T.R | Title | User | Personal Name | Date | Lines |
---|
1248.1 | Take your time | IJSAPL::OLTHOF | Henny Olthof@UTO, 838-2021 | Thu May 06 1993 10:45 | 9 |
| Lars,
I have no immediate need for that information but it would be nice if
you could post a pointer once you are done with the writing of the
material. You know, it's hard to get competitive info these days.
Anyway, Informix is not (yet) a competitor on the same platform as Rdb.
Thanks,
Henny
|
1248.2 | INFORMIX/OnLine V5.01 Weak Points | COPCLU::BRUNSGAARD | Alarm set to Quarter past Friday | Tue May 11 1993 20:39 | 175 |
| This note is highlighting areas where INFORMIX/OnLine has weak points.
The information is presented without explanations, just the plain facts.
If you need explanations why I feel it is a weak point, or specific questions
about featues, please don't hesistate to reply here.

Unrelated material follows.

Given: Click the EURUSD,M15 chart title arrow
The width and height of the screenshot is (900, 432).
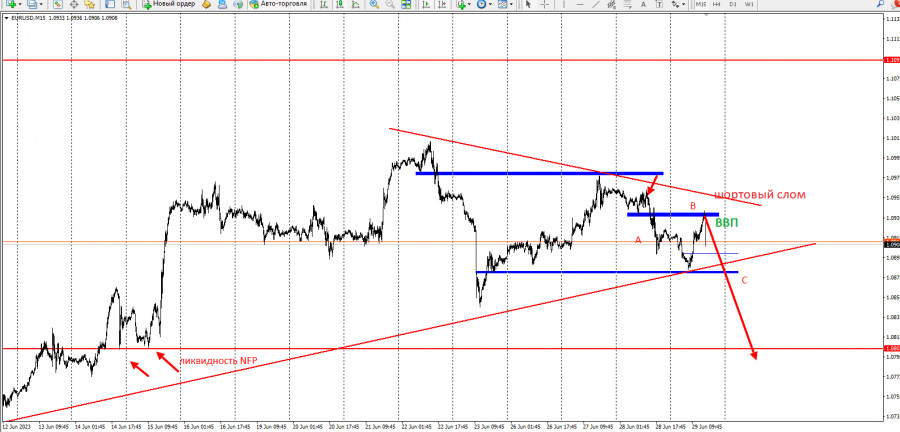Looking at the screenshot, I should [x=6, y=18].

Whereever appropiate I compare with corresponding DEC Rdb features.
The information is based on
DEC Rdb V5.1
INFORMIX/OnLine V5.01
and my knowlege about both products at the time of writing.
This note contains information about:
System Architecture
I/O Architecture
BLOB Support
Referencial Integrity
Storage mechanisms
Transaction Control
Optimizer
System Architecture:
====================
1 database attach = 1 frontend process + 1 backend process
typically used in Client/server environments.
Precompiler support under Windows (ie native SQL is written)
Minimal *dictionary* support throught the
DEFINE ... LIKE table
command.
both in stored procedures and windows Client tools (4gl)
I/O Architecture:
==================
Page Sizes are fixed at either 2Kbytes or 4Kbytes
Size is set by the installation kit and is decided only by the INFORMIX
development group on a per platform basis.
Compare this with Rdb's 0.5-16Kbytes page size intervals
Buffer Size is fixed at Page size, except for SEQUENTIAL SCAN's where an
8 page buffer is used.
Compare this with Rdb's 0.5-32Kbytes buffer size intervals
INDEX NODE sizes are fixed at page size
Compare this with Rdb's user defined node sizes
DBspaces (Storage Areas) have predefined sizes.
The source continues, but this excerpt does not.